◆ AIM OF THE TASK ◆
Pick up the passage on fat studies and media portrayals of fatness after its final sentence, and carry it forward in the same style.

◆ EXTRACT PROVIDED ◆
[Start of section]

Fat studies is an academic area of research and scholarship. It’s not about fat as a dietary substance, but rather about fat human bodies. Fat studies is an interdisciplinary field, combining perspectives and research methods from the humanities and social sciences. It builds on the tradition of gender studies and queer studies, focusing attention on the social, cultural, historical and political aspects of the ways in which fatness as a phenomenon and fat people are portrayed and treated.
In the late 20th century, concern began to be expressed in medical and public health circles about an apparent “obesity epidemic” in western countries, including Australia. The media reported warnings from doctors and health promoters that an increasing proportion of people in these countries could be categorised as “overweight” or “obese” using the body mass index (BMI) measurement. This was viewed as a public health crisis, as it was calculated that people in these categories would suffer from higher rates of illness and disease, and die prematurely.
News reports referred to the “ticking time bomb” of obesity, and the subsequent need to wage “a war on fat”. These reports and other media portrayals of fat people, like The Biggest Loser reality TV series, frequently portrayed them as not only unhealthy, but also ignorant, lazy, gluttonous, ugly and a drain on health budgets.

[End of section]

◆ EXERCISE DATA ◆
[Start of section]

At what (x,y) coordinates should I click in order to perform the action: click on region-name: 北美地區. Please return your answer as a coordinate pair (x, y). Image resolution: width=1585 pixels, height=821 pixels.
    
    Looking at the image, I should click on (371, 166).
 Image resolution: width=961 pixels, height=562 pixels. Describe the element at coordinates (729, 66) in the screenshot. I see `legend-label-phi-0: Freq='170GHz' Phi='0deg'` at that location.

[End of section]

◆ EXPECTED ANSWER ◆
The “headless fatty” image was commonly used in news coverage, showing the body of a fat person with the head cropped off. While news producers may argue that the person’s head was removed to preserve their anonymity, activists have argued that this convention works to further dehumanise fat people.
Public health campaigns used by governments to encourage people to lose weight have frequently employed messages and images that portray body fat, and fat people themselves, as disgusting and shameful. It has often seemed that rather than “waging a war on fat”, such campaigns are directly attacking fat people.
In response to these portrayals and the increasing stigmatisation of, and discrimination against, people who were deemed to be too large, activists have called for fat acceptance and body positive initiatives.
These challenge simplistic assumptions that thin people are healthy, virtuous and responsible citizens, whereas fat people are diseased, morally culpable and unable to control their appetites. Activists have taken up the term “fat”, instead of medicalised terms like “overweight” and “obese”, because of their connotations of unhealthiness and disease.
The use of the term “fat studies” to describe an academic field is a reflection of this preference. There are strong intersections between fat activism as a political movement, and the academic field of fat studies. Some university researchers contributing to fat studies scholarship combine activism with their research.
Another term that is sometimes used by university researchers is “critical weight studies”. This incorporates critical research into all sizes of human bodies, including the extreme thinness of those people living with restricted eating disorders such as anorexia, or the highly muscular bodies of athletes.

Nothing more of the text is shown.